The trio of Ernesto Rodrigues (viola, harp, objects), Katsura Yamauchi (alto saxophone) and Carlos Santos (electronics) creates a meditative soundscape founded in drone, loose pulses and a breathy undertow. Each work is a deep, labored procession of inhale and exhale.
The fourteen-minute "Presence" induces a relaxed swaying from side to side, as if slowly twirling a dress in front of a mirror, or lovingly kneading bubbles out of clay. Supple warm, synthetic waves fill a backdrop for key clacks, staccato, reedy riffs; Rodrigues' forceful drag across viola (or harp?) puts a near Hendrix attack over the calm. The electrical big screen remains, while Yamauchi provides a subtle counterpoint of light, wheezing swells, and Rodrigues occasionally pops up with springy pizzicato blips. After a brief stint of Santos assuming control of the airwaves with a complex, evolving set of harmonic waves, he peels back in lieu of a duet of viola and sax engaged in a caress of whispers and coarse bowing. "Air" roots itself in a hushed, arpeggiated sax ostinato in the left speaker, Santos' distant hums in the middle and Rodrigues clawing and gnawing from mid-range to the highest rung on the fretboard.
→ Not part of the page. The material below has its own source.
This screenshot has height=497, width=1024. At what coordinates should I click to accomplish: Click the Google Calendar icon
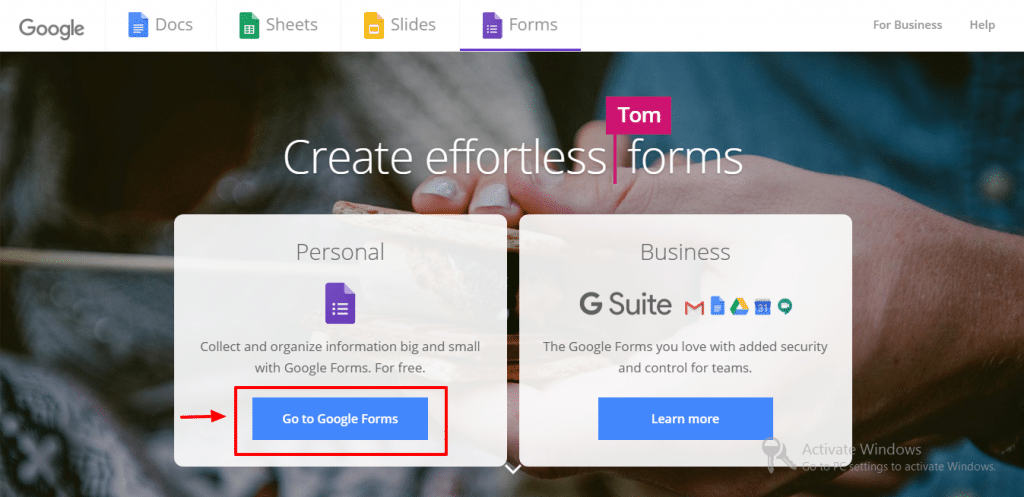pyautogui.click(x=762, y=306)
Bits of ideas (i.e. crackling AM radio sounds, woody wrenching and blurry percussive knocks) are added to the group's aesthetic throughout, but the abovementioned approach is explored to its last. Everything is emotionally neutral, guarded, the three musicians supporting each other as a pod and alternating roles on who should eke the piece forward. However, the closer, "Memory," is the effect of blinds suddenly drawn and an acclimation to a warmth after enduring a frigid night, or the first whiffs of fresh air after crawling from the depths of a cave. That isn't a negative reflection on the previous four works, but an assertion that "Memory" is the perfect, unexpected closure. The piece hangs around with a focus on gentle strokes and cloud-like gestures (plus an ensemble augmentation courtesy of Santos). Consonance is obtained — not by a familiar major chord, but in the impression that the music is moving, no longer static.
The Presence of Air Particles Ignited by Memory is a reminder to me that there is something beyond the 4/4, vanilla I IV V chord progression. It is free and reaches through nebulae and black holes to return with the notion that there is still creativity to be mined in a world that wants to kill us. Dave Madden (The Squid’s Ear)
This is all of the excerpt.